The adsorption of gases onto graphene was significantly less than that of BCN and activated charcoal. BCN samples exhibited better adsorption than activated charcoal because of their high surface area.

BCN5 showed the highest uptake of the GHGs, adsorbing 64% of CO2 and 5–17% of CH4 at room temperature. The CH4 molecule adsorbed into the BCN plane was approximately 3% smaller than that adsorbed in graphene, which indicates stronger bonding with BCN than graphene. The gas molecules adsorbed onto BCN molecules through electrostatic interaction.

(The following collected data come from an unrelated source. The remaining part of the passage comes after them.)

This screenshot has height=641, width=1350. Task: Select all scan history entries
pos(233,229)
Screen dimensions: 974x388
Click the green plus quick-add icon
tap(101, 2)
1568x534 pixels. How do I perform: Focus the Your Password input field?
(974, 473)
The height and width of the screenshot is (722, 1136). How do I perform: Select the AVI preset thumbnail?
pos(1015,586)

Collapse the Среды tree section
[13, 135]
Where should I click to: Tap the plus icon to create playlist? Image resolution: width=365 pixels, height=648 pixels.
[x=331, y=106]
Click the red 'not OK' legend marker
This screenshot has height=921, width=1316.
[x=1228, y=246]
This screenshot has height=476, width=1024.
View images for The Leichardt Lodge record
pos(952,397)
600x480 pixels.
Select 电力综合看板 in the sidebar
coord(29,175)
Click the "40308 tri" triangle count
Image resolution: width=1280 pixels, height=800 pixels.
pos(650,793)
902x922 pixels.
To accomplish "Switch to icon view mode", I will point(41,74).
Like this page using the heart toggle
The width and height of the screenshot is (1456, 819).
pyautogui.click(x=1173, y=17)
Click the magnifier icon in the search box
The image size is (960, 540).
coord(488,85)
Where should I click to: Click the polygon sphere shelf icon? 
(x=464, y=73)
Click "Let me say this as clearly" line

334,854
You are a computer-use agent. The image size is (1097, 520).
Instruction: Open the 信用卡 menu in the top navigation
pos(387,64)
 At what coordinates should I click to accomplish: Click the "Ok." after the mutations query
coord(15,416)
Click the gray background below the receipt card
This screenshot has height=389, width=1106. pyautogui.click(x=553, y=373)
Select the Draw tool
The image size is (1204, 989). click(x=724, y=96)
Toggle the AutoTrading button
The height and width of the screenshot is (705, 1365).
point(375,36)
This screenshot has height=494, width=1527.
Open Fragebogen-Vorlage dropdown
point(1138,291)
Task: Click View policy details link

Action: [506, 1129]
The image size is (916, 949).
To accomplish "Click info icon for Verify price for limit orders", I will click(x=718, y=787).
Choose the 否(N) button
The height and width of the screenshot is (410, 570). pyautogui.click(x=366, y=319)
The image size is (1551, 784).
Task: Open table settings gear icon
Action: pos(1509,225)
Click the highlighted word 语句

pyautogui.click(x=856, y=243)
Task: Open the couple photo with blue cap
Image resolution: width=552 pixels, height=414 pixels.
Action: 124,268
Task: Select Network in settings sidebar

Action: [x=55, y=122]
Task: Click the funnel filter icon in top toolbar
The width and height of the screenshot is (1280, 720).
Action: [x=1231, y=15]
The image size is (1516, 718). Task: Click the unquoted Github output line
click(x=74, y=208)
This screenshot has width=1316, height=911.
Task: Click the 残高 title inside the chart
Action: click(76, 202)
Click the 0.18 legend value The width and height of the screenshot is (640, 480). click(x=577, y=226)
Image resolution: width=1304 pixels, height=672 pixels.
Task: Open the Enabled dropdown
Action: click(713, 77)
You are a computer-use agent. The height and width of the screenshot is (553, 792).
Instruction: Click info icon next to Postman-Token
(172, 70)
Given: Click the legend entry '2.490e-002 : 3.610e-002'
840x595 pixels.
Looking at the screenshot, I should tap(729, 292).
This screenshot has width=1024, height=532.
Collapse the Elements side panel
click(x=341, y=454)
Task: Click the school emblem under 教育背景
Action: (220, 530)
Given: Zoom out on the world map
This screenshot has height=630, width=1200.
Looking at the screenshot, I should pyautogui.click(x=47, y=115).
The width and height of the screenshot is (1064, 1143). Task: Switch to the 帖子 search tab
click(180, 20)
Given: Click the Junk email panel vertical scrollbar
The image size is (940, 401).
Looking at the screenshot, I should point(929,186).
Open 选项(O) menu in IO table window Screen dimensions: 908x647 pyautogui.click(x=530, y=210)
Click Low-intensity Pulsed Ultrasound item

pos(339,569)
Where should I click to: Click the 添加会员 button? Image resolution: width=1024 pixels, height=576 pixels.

"Being the biggest air pollutants in the world, it is extremely important to find ways of adsorbing or sequestering methane and carbon dioxide," says lead researcher C. N. R. Rao.


References

  1. Kumar, N. et al. Remarkable uptake of CO2 and CH4 by graphene-like borocarbonitrides, BxCyNz. Chem. Sus. Chem. doi: 10.1002/cssc.201100197 (2011)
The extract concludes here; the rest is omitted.